Task instructions:
Retype the lines from the first one in the records down to the line containing "AT5G42780 (575, 599)", counting both, and leave out any pictures.

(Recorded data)
======

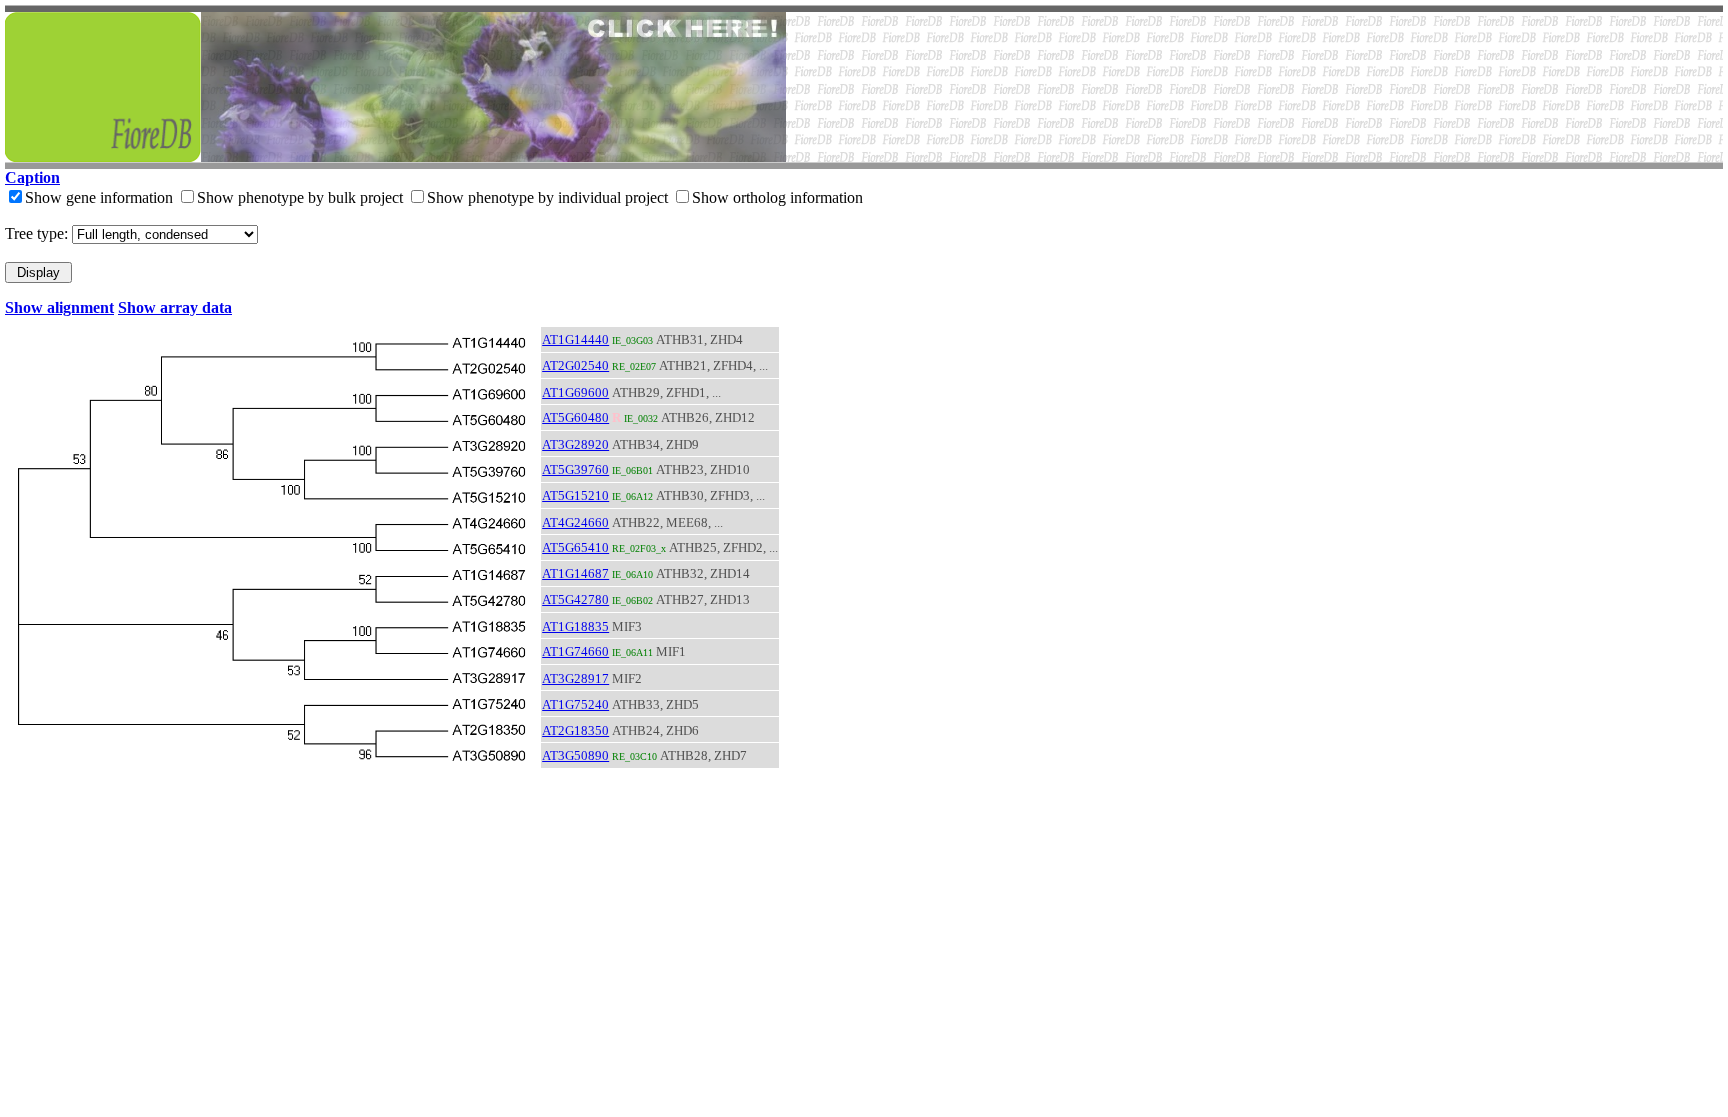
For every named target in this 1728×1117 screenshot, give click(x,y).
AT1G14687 (575, 573)
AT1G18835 (575, 626)
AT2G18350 (575, 730)
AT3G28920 (575, 444)
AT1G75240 (575, 704)
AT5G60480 (575, 417)
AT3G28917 (575, 678)
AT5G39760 (575, 469)
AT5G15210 (575, 495)
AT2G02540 (575, 365)
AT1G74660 (575, 651)
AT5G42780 (575, 599)
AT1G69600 (575, 392)
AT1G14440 (575, 339)
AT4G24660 (575, 522)
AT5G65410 (575, 547)
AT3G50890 (575, 755)
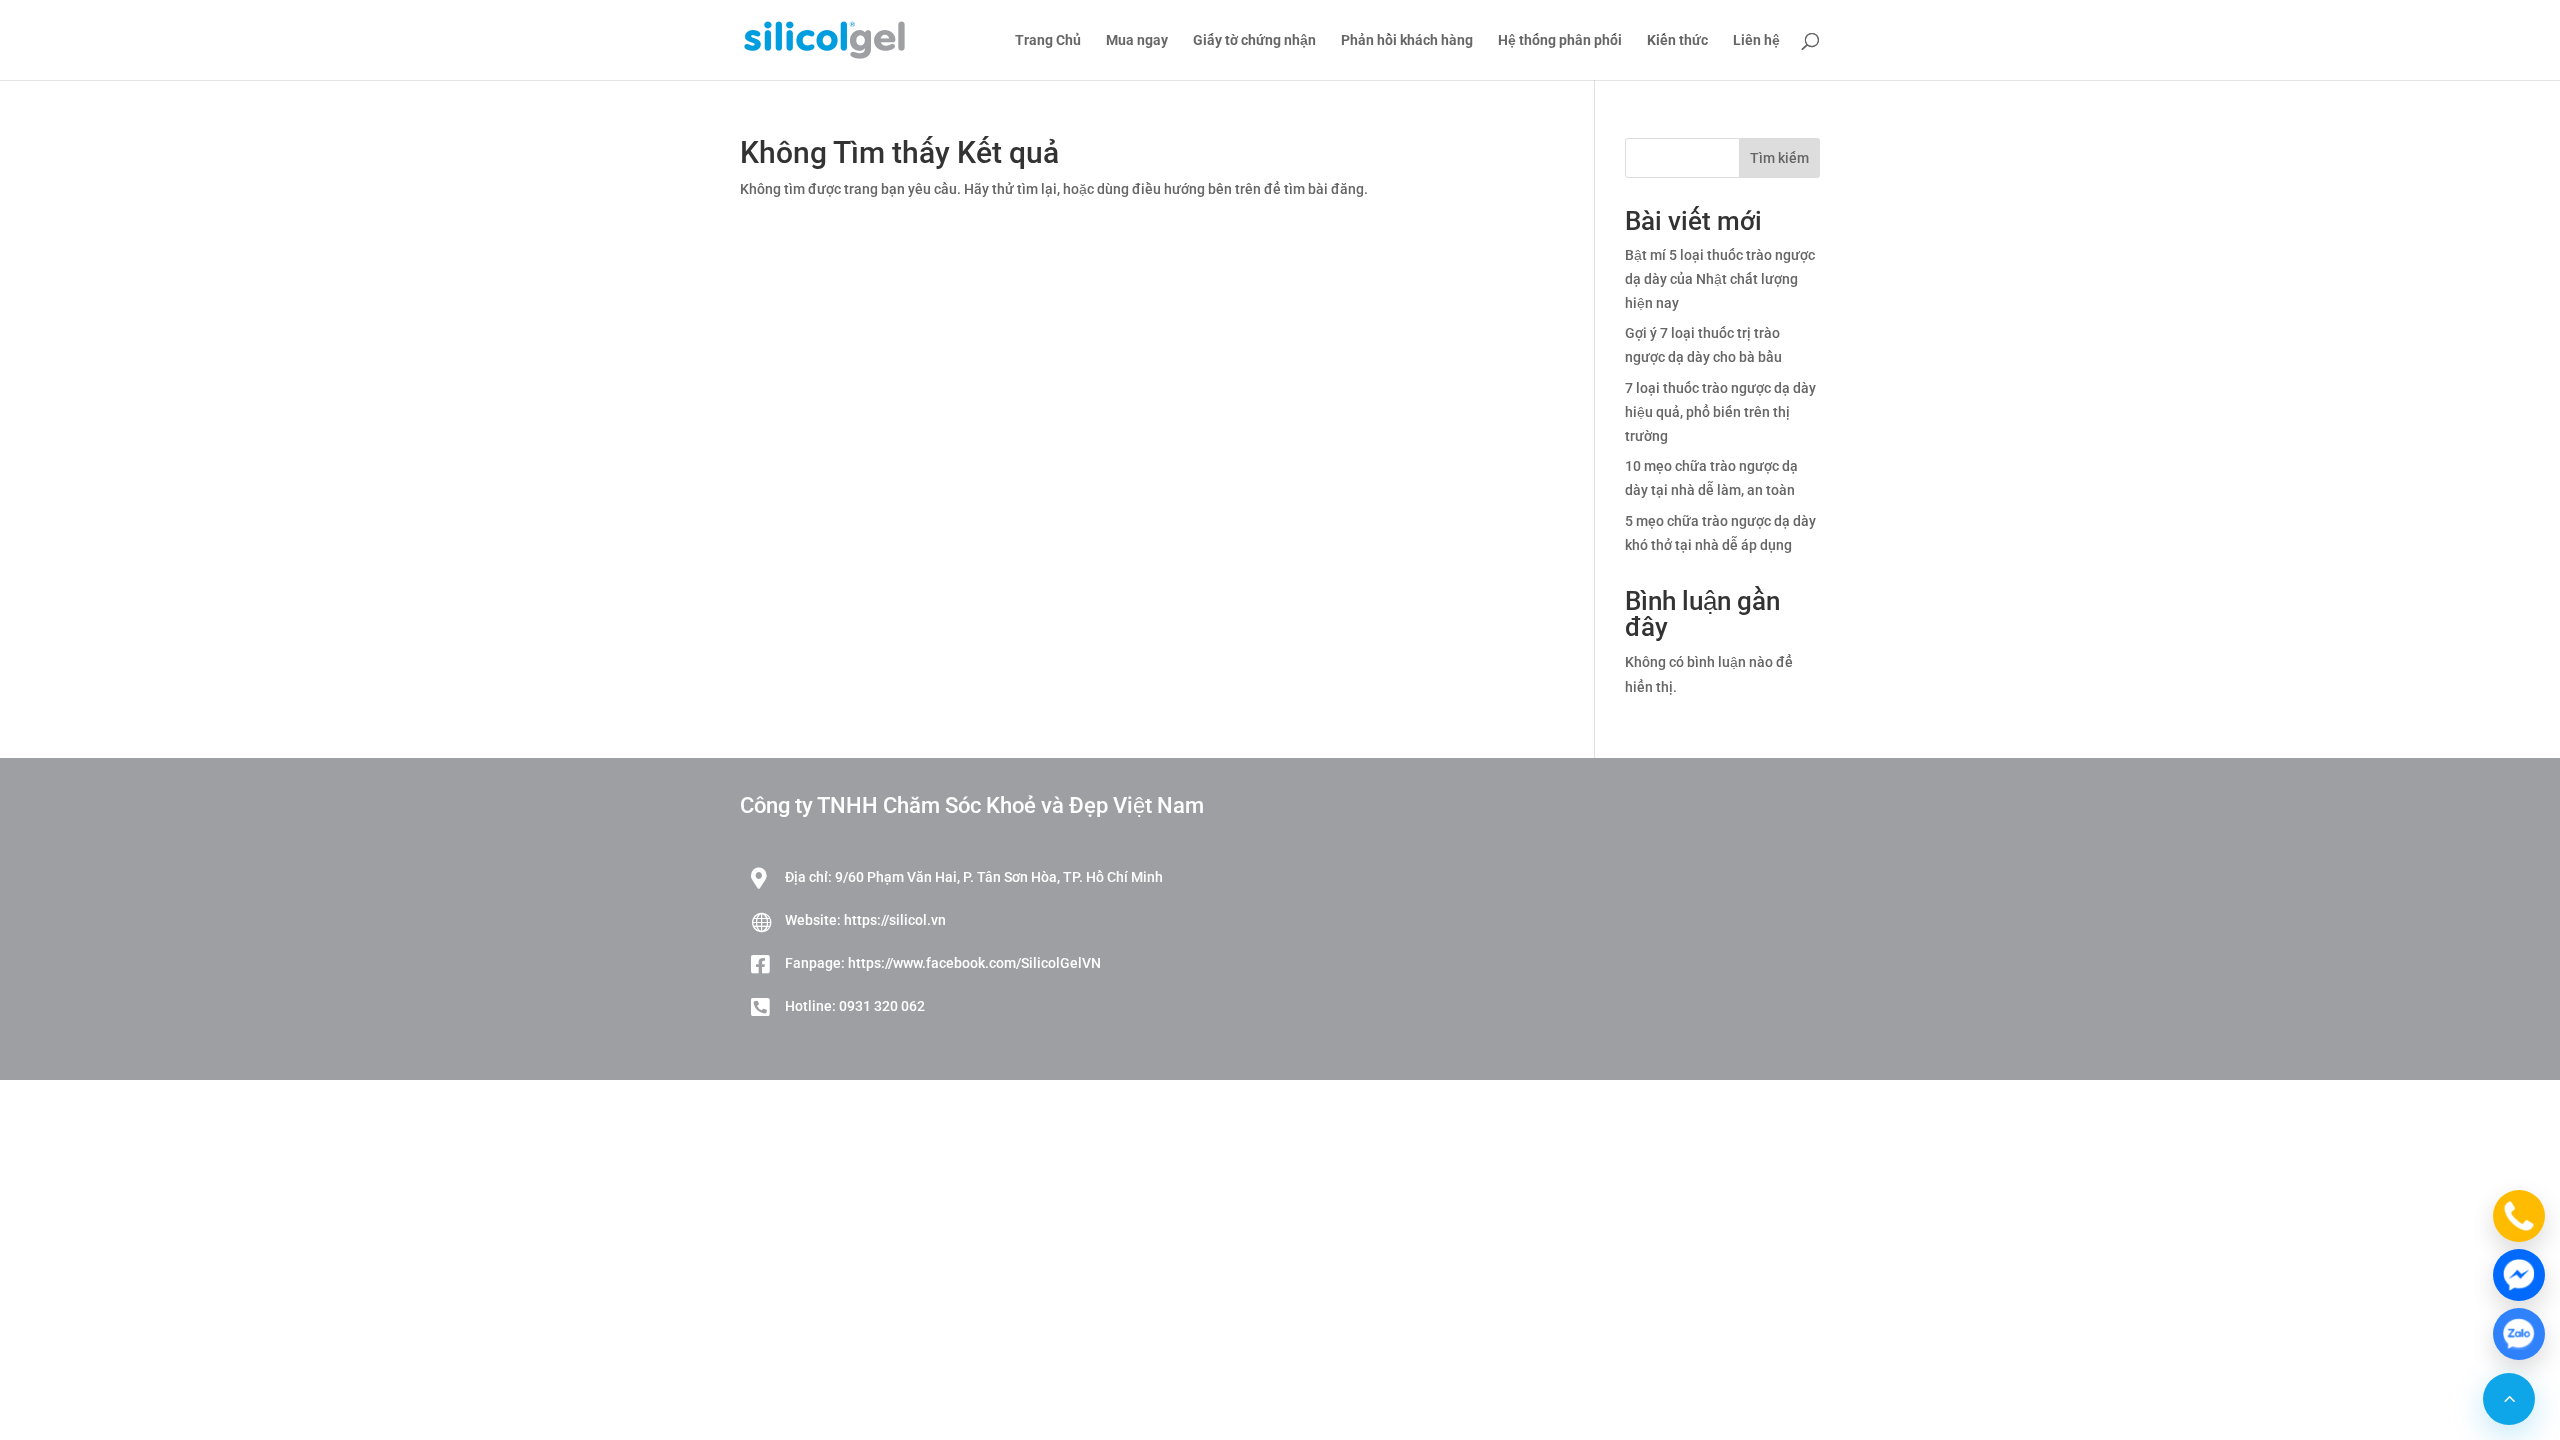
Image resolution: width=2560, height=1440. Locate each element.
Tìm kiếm (1779, 158)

======

Answer for the task:
For every named target in this 1728×1117 screenshot, give click(x,y).
AT1G14687 (575, 573)
AT1G18835 (575, 626)
AT2G18350 (575, 730)
AT3G28920 (575, 444)
AT1G75240 (575, 704)
AT5G60480 (575, 417)
AT3G28917 (575, 678)
AT5G39760 (575, 469)
AT5G15210 (575, 495)
AT2G02540 (575, 365)
AT1G74660 (575, 651)
AT5G42780 (575, 599)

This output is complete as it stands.